Sandy Grant
28 January 2008
column
It tends to be that sort of country; normally either too hot and too dry or even, on now, rare occasions, too cold? Either no crops and no insects because there has been no rain or excellent crops and insects everywhere (ditotojane) because the rains have been good.
Or, other variations, relatively good road surfaces when there is no rain or potholes everywhere when there is. Or totally dry river beds one year or overflowing rivers the next. And so on. But in years when the rivers are in flood, the best place from which to view such a wonderful spectacle in the southern part of the country has to be the Phuthadikobo Museum in Mochudi. Over a long period, it has always surprised me that so few people seem to realise that this is so. Each year, when those floods arrive, I expect to find a line of vehicles making their way from Gaborone to enjoy this rare and very spectacular sight. But it doesn't happen either because there are no news reports so that people cannot know or, alternatively, they do know but have better things to do. Either way, the rivers in flood up and down the country have been a timely reminder that they are there, that they exist - because normally they are ignored and their tremendous importance, not least for tourism, overlooked. Who cites the Limpopo as such a resource? But let me now shift topics from the large to the small, from floods to those potholes, which in Gaborone have prompted the Mayor to state that many of the earlier roads are long past their sell-by-date and can no longer be repaired.
A few weeks earlier, the same point was made by Minister Duncan Mlazie about the Nata-Kazangula road which is in non-stop use by those huge trucks making their way from Johannesburg to the Congo. These trucks come to a virtual stop when reaching the ferry which can be little changed from the 1960s when it transported South African refugees and freedom fighters and the occasional Bedford truck and Landrover - and not much else. The changed political and economic situation in Southern Africa has created bottlenecks where none previously existed. The Kazungula crossing is one which is now causing real problems. The construction of the proposed new bridge is an enormous, hugely exciting, undertaking which will inevitably take time to bring about. But if it is planned as an isolated project, this bridge will remove none of the present problems.
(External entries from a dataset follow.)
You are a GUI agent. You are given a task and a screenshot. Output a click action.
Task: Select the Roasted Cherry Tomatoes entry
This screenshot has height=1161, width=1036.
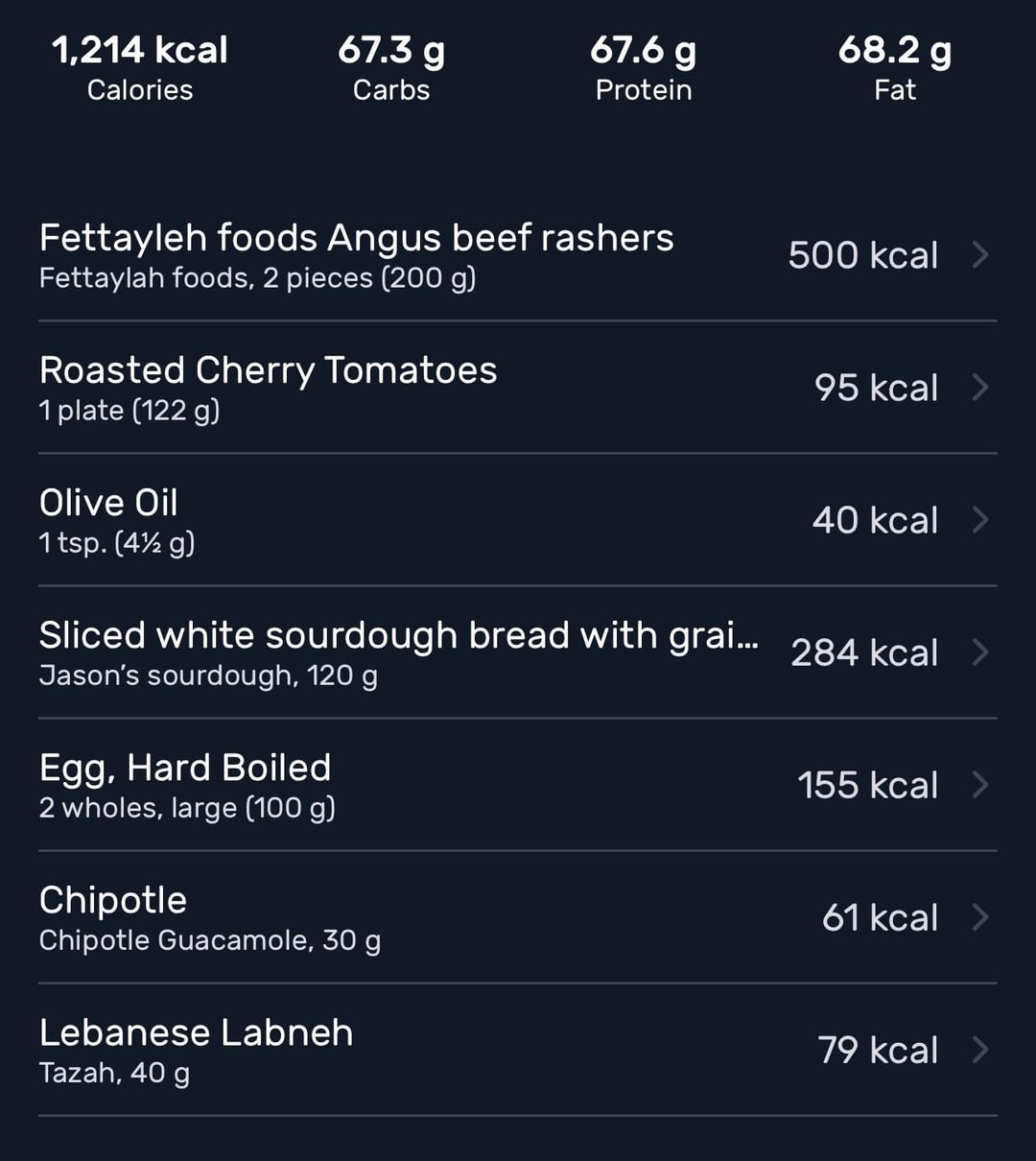tap(268, 371)
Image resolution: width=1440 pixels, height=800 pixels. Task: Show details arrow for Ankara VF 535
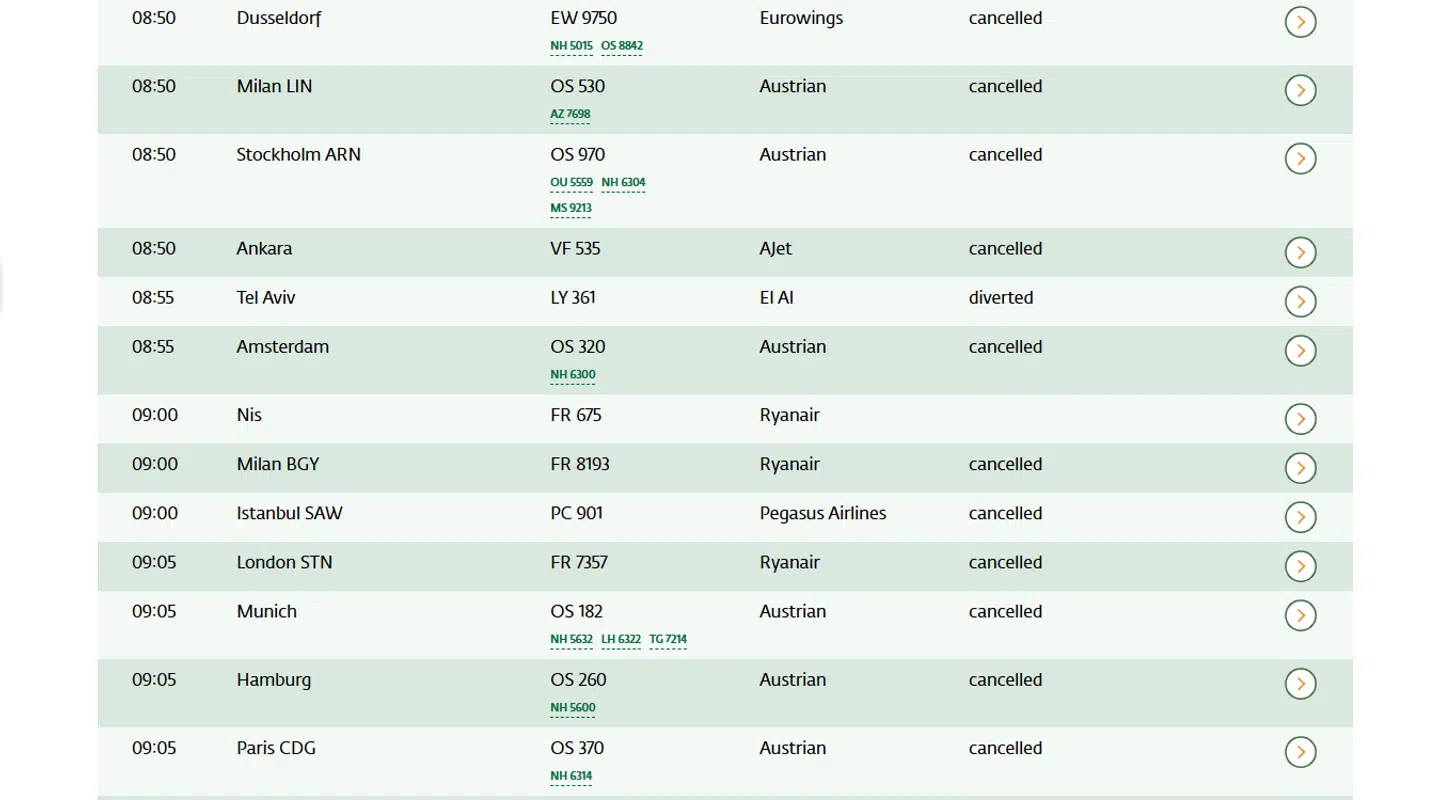point(1300,253)
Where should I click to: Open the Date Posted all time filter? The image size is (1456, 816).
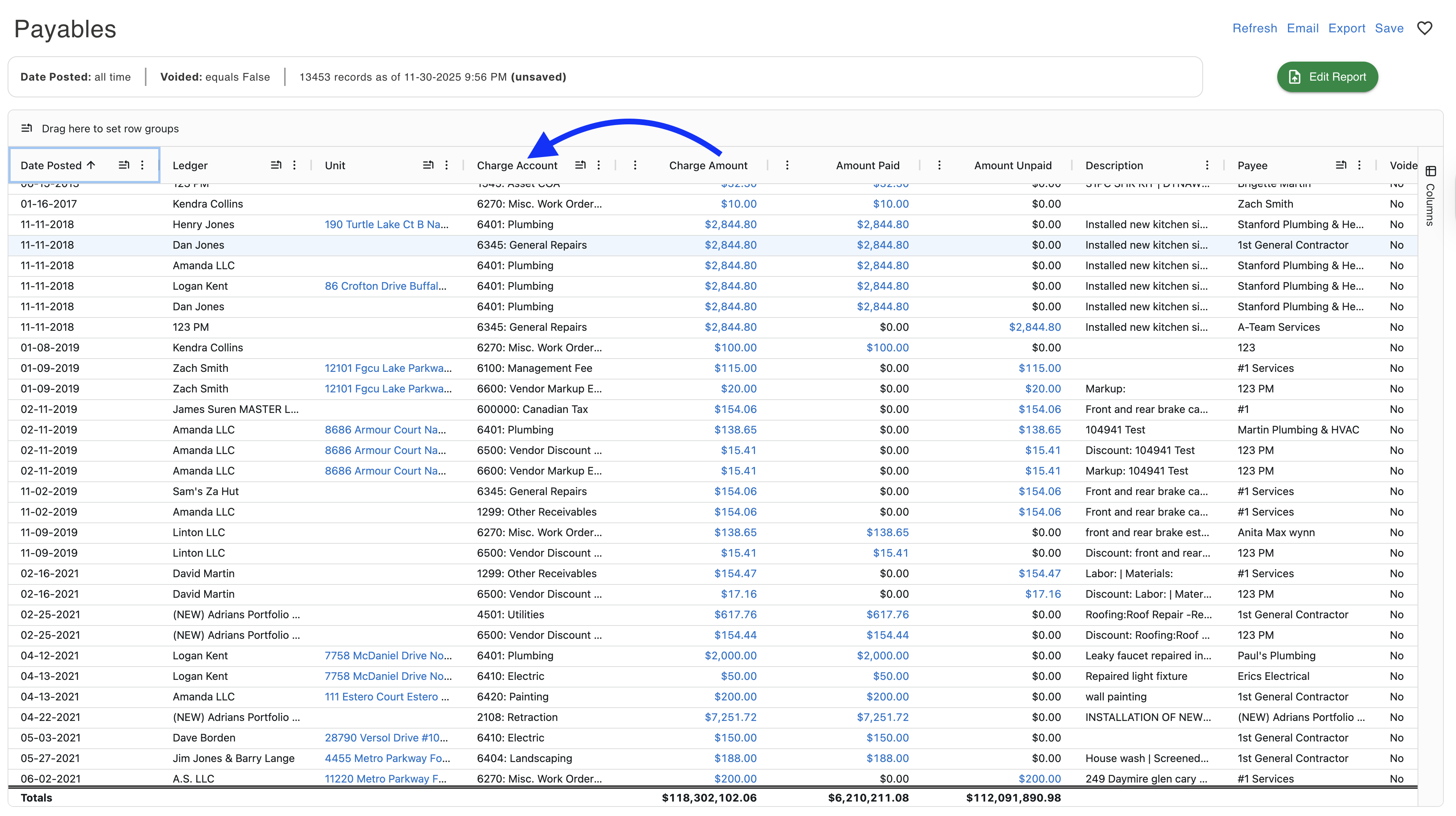75,77
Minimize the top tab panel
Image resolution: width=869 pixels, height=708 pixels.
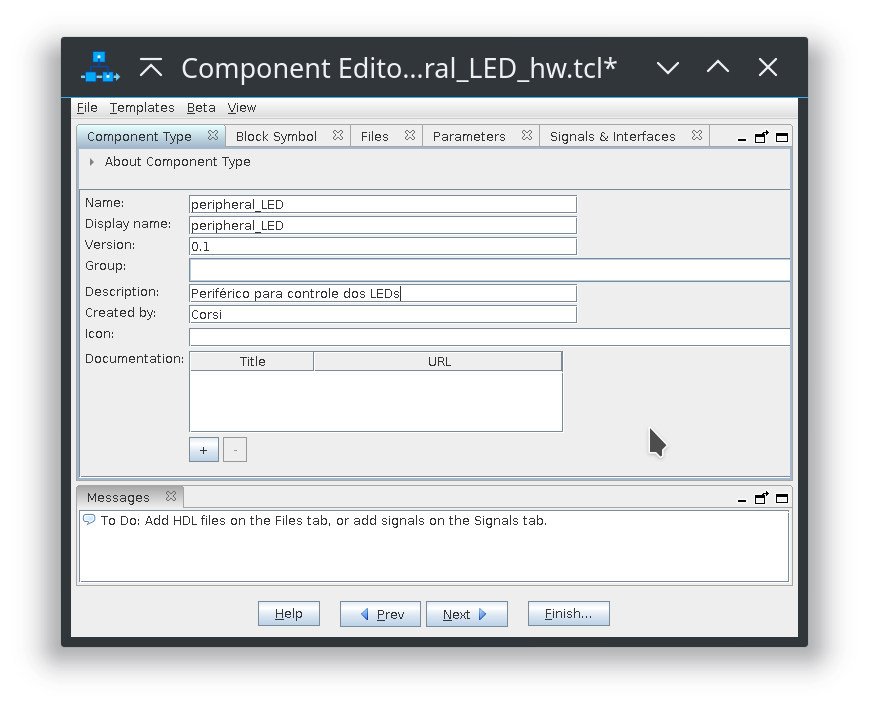coord(742,138)
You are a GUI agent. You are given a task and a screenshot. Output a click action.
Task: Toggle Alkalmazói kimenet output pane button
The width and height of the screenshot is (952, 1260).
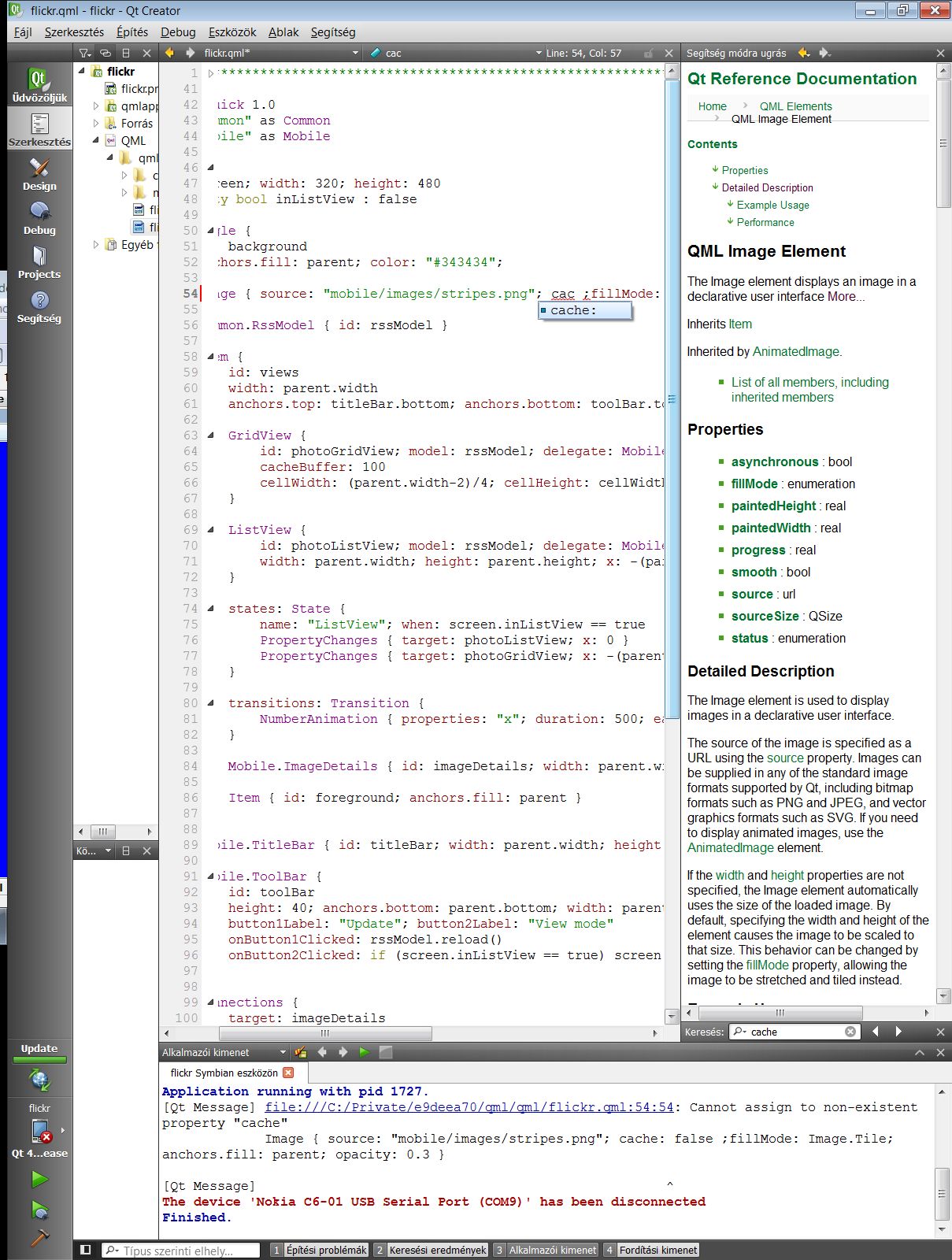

The common sense assumption must be that both planners and politicians in the relevant countries are now far advanced in their thinking about the measures they recognise as necessary to upgrade - to standards required in, say twenty years time - the entire road network from Johannesburg, through Martins Drift, past Francistown, to Nata, Kazungula, the great bridge, Livingstone and onwards to the great cities and industrial and mining centres of Zambia and central Africa. But is this so? With commentators who are now reviewing his record finding it easier to identify President Festus Mogae's failings than his successes, I would suggest that in future years it will not be difficult to recognise that it was because of his involvement and leadership, not least, that a long ago dream is now in process of being turned into a reality.
Inevitably, major construction projects have long gestation periods, more so when three different governments are involved and the general public can have no idea - until archival records are made available for inspection - about the difficulties and obstacles that have had to be overcome in the earlier planning stages. But inevitably they must have been there. But when it happens and that bridge is finally opened for public use, our current President should be known as one of its key architects. This will be a bridge which will undoubtedly transform Southern Africa. How few will be able to claim that they made it happen.